▶ [Exercise]: List each line of the data in which the string "will" appears.

────────────────────

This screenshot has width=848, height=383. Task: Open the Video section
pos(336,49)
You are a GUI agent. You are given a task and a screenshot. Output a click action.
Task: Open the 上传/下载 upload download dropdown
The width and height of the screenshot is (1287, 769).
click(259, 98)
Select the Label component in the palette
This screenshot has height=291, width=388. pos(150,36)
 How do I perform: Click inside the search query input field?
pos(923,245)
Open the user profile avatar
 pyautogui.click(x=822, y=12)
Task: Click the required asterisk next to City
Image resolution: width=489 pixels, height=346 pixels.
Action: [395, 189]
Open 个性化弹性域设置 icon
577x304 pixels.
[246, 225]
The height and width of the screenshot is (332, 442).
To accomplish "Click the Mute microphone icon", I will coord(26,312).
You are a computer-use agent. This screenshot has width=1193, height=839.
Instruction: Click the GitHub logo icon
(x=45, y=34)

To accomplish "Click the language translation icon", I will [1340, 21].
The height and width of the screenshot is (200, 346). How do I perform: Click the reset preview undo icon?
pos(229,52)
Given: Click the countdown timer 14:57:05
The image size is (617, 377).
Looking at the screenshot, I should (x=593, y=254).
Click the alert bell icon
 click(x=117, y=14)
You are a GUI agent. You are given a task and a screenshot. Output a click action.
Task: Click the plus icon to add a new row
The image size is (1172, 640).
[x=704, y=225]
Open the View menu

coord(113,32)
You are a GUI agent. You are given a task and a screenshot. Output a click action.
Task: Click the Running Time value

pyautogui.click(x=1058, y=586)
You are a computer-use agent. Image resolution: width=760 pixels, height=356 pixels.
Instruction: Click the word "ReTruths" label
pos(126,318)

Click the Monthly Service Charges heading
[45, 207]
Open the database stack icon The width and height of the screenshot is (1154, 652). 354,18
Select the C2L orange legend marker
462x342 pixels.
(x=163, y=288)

────────────────────

▶ [Task output]:
To accomplish "Click the Mute microphone icon", I will coord(26,312).
To accomplish "Click the language translation icon", I will [1340, 21].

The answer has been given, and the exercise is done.